GIVEN TEXT
____

1973 in the Philippines details events of note that happened in the Philippines in the year 1973.

Incumbents

 President: Ferdinand Marcos (Independent)
 Chief Justice:
Roberto Concepcion (until April 18)
Querube Makalintal (starting April 18)

Events

January
 January 10–15 – A national plebiscite referendum is held among the citizens' assemblies to ratify the new Constitution.
 January 15 – Chinese Lim Seng (Guan Suo So), upon order from Pres. Marcos on January 3, is publicly executed by firing squad in a firing range in Fort Bonifacio, Rizal for drug trafficking; the country's first execution by that method after 27 years, and only drug convict executed in the martial law era. He was charged in connection to a case wherein illegal drugs were seized in an operation in parts of Metro Manila in 1972.
January 17 – The 1973 Constitution is declared ratified, which provides the incumbent President the right to continue exercising his powers under the 1935 Constitution and the powers vested in the President and the Prime Minister under the new Constitution.
January 31 – Supreme Court decides in a case filed against Commission of Elections, that the "incumbent president of the Philippines" is Pres. Marcos, as stated in the Transitory Provisions of the 1973 Constitution.
April 24 – National Democratic Front is founded as the political arm of the Communist Party of the Philippines.
May – Masagana 99 program is launched by Pres. Marcos.

July
 July 27–28 – National referendum is held wherein 90.77% of the Citizen Assemblies voted for the ratification of the 1973 Constitution and the continuation of Martial Law, as well as continuation of Pres. Marcos' term beyond 1973.

____

Click-target data
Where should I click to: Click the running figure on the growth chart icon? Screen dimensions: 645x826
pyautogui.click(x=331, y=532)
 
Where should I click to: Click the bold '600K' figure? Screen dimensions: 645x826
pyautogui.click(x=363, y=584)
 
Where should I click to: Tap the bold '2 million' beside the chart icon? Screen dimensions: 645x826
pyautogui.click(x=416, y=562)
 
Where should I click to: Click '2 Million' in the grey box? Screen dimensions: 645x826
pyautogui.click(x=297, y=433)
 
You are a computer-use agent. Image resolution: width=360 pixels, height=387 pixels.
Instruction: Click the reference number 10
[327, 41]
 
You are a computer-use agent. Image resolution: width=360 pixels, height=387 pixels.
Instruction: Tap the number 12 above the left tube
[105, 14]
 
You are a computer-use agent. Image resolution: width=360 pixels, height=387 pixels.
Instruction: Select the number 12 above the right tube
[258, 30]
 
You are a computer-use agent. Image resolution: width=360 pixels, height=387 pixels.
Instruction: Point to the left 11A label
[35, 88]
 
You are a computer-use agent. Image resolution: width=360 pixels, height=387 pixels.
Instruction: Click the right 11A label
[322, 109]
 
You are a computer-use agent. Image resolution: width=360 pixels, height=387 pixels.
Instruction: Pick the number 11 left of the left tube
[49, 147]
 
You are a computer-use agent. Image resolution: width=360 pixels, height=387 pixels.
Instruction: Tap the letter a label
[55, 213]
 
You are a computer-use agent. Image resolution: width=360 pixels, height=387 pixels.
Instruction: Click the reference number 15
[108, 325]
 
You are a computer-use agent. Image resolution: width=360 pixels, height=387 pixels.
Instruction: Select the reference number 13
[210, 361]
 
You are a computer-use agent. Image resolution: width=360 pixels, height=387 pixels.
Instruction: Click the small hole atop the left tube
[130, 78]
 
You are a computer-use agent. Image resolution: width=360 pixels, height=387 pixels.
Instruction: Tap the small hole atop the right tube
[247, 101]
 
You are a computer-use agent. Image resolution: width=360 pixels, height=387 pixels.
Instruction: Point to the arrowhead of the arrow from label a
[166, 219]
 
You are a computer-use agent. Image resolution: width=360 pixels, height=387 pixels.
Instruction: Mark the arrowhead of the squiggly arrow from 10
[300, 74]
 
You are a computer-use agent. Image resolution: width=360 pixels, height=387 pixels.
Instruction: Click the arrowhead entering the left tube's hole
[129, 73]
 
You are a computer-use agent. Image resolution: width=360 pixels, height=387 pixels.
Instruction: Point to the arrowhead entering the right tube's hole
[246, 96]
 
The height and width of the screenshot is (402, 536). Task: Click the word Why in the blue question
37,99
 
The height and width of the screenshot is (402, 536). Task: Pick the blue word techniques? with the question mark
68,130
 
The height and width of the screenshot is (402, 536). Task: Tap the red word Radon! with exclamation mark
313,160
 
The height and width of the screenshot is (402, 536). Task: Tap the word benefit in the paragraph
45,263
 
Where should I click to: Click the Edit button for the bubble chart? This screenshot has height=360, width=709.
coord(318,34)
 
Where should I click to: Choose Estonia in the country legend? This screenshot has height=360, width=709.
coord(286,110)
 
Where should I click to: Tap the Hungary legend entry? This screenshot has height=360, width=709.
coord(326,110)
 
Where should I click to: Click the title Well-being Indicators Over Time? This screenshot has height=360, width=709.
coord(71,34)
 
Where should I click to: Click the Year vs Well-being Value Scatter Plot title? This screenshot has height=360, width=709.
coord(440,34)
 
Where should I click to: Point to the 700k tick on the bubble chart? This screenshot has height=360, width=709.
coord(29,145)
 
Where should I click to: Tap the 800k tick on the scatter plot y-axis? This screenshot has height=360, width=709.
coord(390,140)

____

SHORT TASK A
According to the 1973 Philippines timeline, who became Chief Justice starting April 18?
SHORT TASK B
Translate this sentence from the 1973 Philippines timeline into Spanish: "April 24 – National Democratic Front is founded as the political arm of the Communist Party of the Philippines."

EXERCISE RESULT A
Querube Makalintal

EXERCISE RESULT B
24 de abril – Se funda el Frente Democrático Nacional como el brazo político del Partido Comunista de Filipinas.